**DOCUMENT SEGMENT**

For a start, the Ministry of Manpower (MOM) guidelines should be revised.

There should be proper guidelines requiring agents to ensure that employers are not ripped off and that information provided in a maid's bio-data is genuine.

It would be useful to consider the following in attempting to achieve the suggestions cited in Monday's report:

  • Higher pay for maids: Abolish the maid levy to help employers pay a higher salary. The abolition will up an Indonesian's monthly pay to at least $450, and a Filipina's to $520.

  • Compulsory days off: Maids should be made liable for their own actions, instead of passing the buck to employers via the $5,000 bond. That way, if a maid runs away, gets pregnant or is involved in other irresponsible acts, the employer does not have to pay for it.

  • Comparisons: Maids who work in Hong Kong and Taiwan do not have the luxury of their employers footing their loans for them. Instead, they pay the fees related with getting a job in these places upfront and out of their own pocket. It is riskier and financially harder for a Singaporean employer.

    He must settle this loan with the agent before he can hire the maid, which could amount to $3,000 or more.

**MATERIAL PROVIDED**
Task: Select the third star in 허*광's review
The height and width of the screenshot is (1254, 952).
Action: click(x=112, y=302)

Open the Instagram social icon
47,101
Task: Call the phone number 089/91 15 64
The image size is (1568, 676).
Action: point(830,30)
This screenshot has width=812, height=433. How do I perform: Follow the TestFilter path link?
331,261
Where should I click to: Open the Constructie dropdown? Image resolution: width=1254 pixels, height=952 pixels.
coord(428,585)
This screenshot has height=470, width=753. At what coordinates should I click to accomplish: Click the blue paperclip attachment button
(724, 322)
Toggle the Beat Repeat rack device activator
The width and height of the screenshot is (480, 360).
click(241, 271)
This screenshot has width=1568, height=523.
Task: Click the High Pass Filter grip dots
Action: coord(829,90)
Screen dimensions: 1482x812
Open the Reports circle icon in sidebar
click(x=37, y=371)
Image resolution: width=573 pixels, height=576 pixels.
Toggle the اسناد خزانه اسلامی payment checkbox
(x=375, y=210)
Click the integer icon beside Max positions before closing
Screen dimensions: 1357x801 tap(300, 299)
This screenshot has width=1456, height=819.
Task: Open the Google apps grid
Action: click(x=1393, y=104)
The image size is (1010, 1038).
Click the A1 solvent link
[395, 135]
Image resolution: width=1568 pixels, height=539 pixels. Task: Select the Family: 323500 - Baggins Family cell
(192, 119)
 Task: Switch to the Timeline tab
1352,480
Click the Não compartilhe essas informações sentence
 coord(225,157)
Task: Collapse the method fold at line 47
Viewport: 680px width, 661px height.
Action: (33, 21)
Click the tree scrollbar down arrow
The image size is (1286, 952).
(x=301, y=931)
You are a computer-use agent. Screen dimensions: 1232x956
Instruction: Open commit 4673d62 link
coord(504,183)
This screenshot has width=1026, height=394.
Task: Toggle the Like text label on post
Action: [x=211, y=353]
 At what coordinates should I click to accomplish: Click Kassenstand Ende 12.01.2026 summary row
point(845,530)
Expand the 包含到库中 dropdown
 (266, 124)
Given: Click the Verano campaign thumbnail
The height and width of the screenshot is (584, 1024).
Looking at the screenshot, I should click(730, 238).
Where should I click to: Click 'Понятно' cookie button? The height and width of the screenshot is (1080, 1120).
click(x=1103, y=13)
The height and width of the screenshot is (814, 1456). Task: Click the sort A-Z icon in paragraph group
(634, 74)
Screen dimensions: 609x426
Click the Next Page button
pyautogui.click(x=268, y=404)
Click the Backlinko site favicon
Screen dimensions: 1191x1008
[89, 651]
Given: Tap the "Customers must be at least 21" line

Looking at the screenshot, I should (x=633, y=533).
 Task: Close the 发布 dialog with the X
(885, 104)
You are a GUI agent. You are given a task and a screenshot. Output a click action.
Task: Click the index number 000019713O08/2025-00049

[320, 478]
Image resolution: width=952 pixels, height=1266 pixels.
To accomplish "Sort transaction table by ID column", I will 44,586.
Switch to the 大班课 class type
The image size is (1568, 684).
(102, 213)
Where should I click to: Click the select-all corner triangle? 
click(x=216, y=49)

**DIRECTION 1**
In two sentences, what does the passage on maid hiring rules say?
**DIRECTION 2**
Can you convert the rows starting at the line containing "The image size is (1010, 1038)." and ending at the line containing "Looking at the screenshot, I should click(730, 238).", both included, into a Markdown table with columns Row and Line, numbering each line and skipping blank ones?

**TASK ANSWER 1**
The passage calls for revised Ministry of Manpower (MOM) guidelines that require agents to ensure employers are not ripped off and that the information in a maid's bio-data is genuine. It suggests abolishing the maid levy so employers can pay higher salaries and making maids liable for their own actions instead of employers through the $5,000 bond, and it notes that maids in Hong Kong and Taiwan pay their job-related fees upfront out of their own pocket.

**TASK ANSWER 2**
| Row | Line |
|---|---|
| 1 | The image size is (1010, 1038). |
| 2 | Click the A1 solvent link |
| 3 | [395, 135] |
| 4 | Image resolution: width=1568 pixels, height=539 pixels. Task: Select the Family: 323500 - Baggins Family cell |
| 5 | (192, 119) |
| 6 |  Task: Switch to the Timeline tab |
| 7 | 1352,480 |
| 8 | Click the Não compartilhe essas informações sentence |
| 9 |  coord(225,157) |
| 10 | Task: Collapse the method fold at line 47 |
| 11 | Viewport: 680px width, 661px height. |
| 12 | Action: (33, 21) |
| 13 | Click the tree scrollbar down arrow |
| 14 | The image size is (1286, 952). |
| 15 | (x=301, y=931) |
| 16 | You are a computer-use agent. Screen dimensions: 1232x956 |
| 17 | Instruction: Open commit 4673d62 link |
| 18 | coord(504,183) |
| 19 | This screenshot has width=1026, height=394. |
| 20 | Task: Toggle the Like text label on post |
| 21 | Action: [x=211, y=353] |
| 22 |  At what coordinates should I click to accomplish: Click Kassenstand Ende 12.01.2026 summary row |
| 23 | point(845,530) |
| 24 | Expand the 包含到库中 dropdown |
| 25 |  (266, 124) |
| 26 | Given: Click the Verano campaign thumbnail |
| 27 | The height and width of the screenshot is (584, 1024). |
| 28 | Looking at the screenshot, I should click(730, 238). |